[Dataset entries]
--- --- ---

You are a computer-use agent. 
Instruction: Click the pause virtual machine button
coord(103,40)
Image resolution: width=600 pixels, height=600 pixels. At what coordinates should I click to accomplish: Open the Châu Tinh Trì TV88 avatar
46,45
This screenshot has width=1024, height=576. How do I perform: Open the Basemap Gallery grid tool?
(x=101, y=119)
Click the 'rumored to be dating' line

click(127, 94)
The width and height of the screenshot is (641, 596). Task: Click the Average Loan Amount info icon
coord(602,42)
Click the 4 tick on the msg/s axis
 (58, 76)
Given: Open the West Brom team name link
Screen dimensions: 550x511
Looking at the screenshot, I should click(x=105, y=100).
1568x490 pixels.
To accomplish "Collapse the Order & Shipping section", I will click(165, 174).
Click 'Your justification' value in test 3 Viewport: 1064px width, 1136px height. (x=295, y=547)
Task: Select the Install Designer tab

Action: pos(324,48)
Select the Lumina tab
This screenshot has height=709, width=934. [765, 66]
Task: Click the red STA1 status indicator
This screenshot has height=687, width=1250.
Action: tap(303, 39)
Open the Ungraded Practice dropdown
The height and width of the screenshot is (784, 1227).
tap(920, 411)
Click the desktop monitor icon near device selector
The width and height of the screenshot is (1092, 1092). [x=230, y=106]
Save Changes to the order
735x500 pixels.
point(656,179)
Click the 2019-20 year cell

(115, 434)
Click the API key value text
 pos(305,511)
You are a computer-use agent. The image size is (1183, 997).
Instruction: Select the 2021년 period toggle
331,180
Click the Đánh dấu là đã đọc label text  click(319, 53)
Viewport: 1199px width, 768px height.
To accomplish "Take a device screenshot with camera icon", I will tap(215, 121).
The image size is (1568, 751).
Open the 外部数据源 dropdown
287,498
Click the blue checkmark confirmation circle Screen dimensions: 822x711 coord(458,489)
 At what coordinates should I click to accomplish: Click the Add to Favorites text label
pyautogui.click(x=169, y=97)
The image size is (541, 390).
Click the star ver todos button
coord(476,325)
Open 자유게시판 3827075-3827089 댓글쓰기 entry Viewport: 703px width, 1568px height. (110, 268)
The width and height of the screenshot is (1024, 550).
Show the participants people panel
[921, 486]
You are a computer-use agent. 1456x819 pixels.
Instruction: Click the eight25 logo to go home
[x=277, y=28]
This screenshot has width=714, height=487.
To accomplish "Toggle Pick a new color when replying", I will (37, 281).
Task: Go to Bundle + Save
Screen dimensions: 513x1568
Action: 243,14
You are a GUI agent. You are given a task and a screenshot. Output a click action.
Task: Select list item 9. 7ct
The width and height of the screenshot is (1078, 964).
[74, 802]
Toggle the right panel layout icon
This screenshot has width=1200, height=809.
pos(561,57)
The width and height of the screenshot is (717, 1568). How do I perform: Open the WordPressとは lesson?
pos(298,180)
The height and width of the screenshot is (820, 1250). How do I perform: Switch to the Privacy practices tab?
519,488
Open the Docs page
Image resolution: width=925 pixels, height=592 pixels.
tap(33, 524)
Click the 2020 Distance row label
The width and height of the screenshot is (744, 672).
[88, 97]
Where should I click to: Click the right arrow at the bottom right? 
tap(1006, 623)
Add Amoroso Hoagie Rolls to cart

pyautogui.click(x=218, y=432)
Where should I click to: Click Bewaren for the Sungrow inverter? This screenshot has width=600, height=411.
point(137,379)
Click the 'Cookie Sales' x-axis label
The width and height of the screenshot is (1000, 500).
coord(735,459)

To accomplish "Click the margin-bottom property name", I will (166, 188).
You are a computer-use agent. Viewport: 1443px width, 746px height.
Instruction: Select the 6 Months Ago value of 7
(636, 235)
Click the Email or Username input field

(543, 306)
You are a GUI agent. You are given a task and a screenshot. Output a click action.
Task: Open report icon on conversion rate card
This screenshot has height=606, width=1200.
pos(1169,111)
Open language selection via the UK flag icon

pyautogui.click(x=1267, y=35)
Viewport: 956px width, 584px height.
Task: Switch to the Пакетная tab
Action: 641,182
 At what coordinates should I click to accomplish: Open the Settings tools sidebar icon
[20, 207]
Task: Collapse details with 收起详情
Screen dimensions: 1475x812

--- --- ---

Would you repeat all of the entries exactly?

> [Output of the exercise]:
You are a computer-use agent. 
Instruction: Click the pause virtual machine button
coord(103,40)
Image resolution: width=600 pixels, height=600 pixels. At what coordinates should I click to accomplish: Open the Châu Tinh Trì TV88 avatar
46,45
This screenshot has width=1024, height=576. How do I perform: Open the Basemap Gallery grid tool?
(x=101, y=119)
Click the 'rumored to be dating' line

click(127, 94)
The width and height of the screenshot is (641, 596). Task: Click the Average Loan Amount info icon
coord(602,42)
Click the 4 tick on the msg/s axis
 (58, 76)
Given: Open the West Brom team name link
Screen dimensions: 550x511
Looking at the screenshot, I should click(x=105, y=100).
1568x490 pixels.
To accomplish "Collapse the Order & Shipping section", I will click(165, 174).
Click 'Your justification' value in test 3 Viewport: 1064px width, 1136px height. (x=295, y=547)
Task: Select the Install Designer tab

Action: pos(324,48)
Select the Lumina tab
This screenshot has height=709, width=934. [765, 66]
Task: Click the red STA1 status indicator
This screenshot has height=687, width=1250.
Action: tap(303, 39)
Open the Ungraded Practice dropdown
The height and width of the screenshot is (784, 1227).
tap(920, 411)
Click the desktop monitor icon near device selector
The width and height of the screenshot is (1092, 1092). [x=230, y=106]
Save Changes to the order
735x500 pixels.
point(656,179)
Click the 2019-20 year cell

(115, 434)
Click the API key value text
 pos(305,511)
You are a computer-use agent. The image size is (1183, 997).
Instruction: Select the 2021년 period toggle
331,180
Click the Đánh dấu là đã đọc label text  click(319, 53)
Viewport: 1199px width, 768px height.
To accomplish "Take a device screenshot with camera icon", I will tap(215, 121).
The image size is (1568, 751).
Open the 外部数据源 dropdown
287,498
Click the blue checkmark confirmation circle Screen dimensions: 822x711 coord(458,489)
 At what coordinates should I click to accomplish: Click the Add to Favorites text label
pyautogui.click(x=169, y=97)
The image size is (541, 390).
Click the star ver todos button
coord(476,325)
Open 자유게시판 3827075-3827089 댓글쓰기 entry Viewport: 703px width, 1568px height. (110, 268)
The width and height of the screenshot is (1024, 550).
Show the participants people panel
[921, 486]
You are a computer-use agent. 1456x819 pixels.
Instruction: Click the eight25 logo to go home
[x=277, y=28]
This screenshot has width=714, height=487.
To accomplish "Toggle Pick a new color when replying", I will (37, 281).
Task: Go to Bundle + Save
Screen dimensions: 513x1568
Action: 243,14
You are a GUI agent. You are given a task and a screenshot. Output a click action.
Task: Select list item 9. 7ct
The width and height of the screenshot is (1078, 964).
[74, 802]
Toggle the right panel layout icon
This screenshot has width=1200, height=809.
pos(561,57)
The width and height of the screenshot is (717, 1568). How do I perform: Open the WordPressとは lesson?
pos(298,180)
The height and width of the screenshot is (820, 1250). How do I perform: Switch to the Privacy practices tab?
519,488
Open the Docs page
Image resolution: width=925 pixels, height=592 pixels.
tap(33, 524)
Click the 2020 Distance row label
The width and height of the screenshot is (744, 672).
[88, 97]
Where should I click to: Click the right arrow at the bottom right? 
tap(1006, 623)
Add Amoroso Hoagie Rolls to cart

pyautogui.click(x=218, y=432)
Where should I click to: Click Bewaren for the Sungrow inverter? This screenshot has width=600, height=411.
point(137,379)
Click the 'Cookie Sales' x-axis label
The width and height of the screenshot is (1000, 500).
coord(735,459)

To accomplish "Click the margin-bottom property name", I will (166, 188).
You are a computer-use agent. Viewport: 1443px width, 746px height.
Instruction: Select the 6 Months Ago value of 7
(636, 235)
Click the Email or Username input field

(543, 306)
You are a GUI agent. You are given a task and a screenshot. Output a click action.
Task: Open report icon on conversion rate card
This screenshot has height=606, width=1200.
pos(1169,111)
Open language selection via the UK flag icon

pyautogui.click(x=1267, y=35)
Viewport: 956px width, 584px height.
Task: Switch to the Пакетная tab
Action: 641,182
 At what coordinates should I click to accomplish: Open the Settings tools sidebar icon
[20, 207]
Task: Collapse details with 收起详情
Screen dimensions: 1475x812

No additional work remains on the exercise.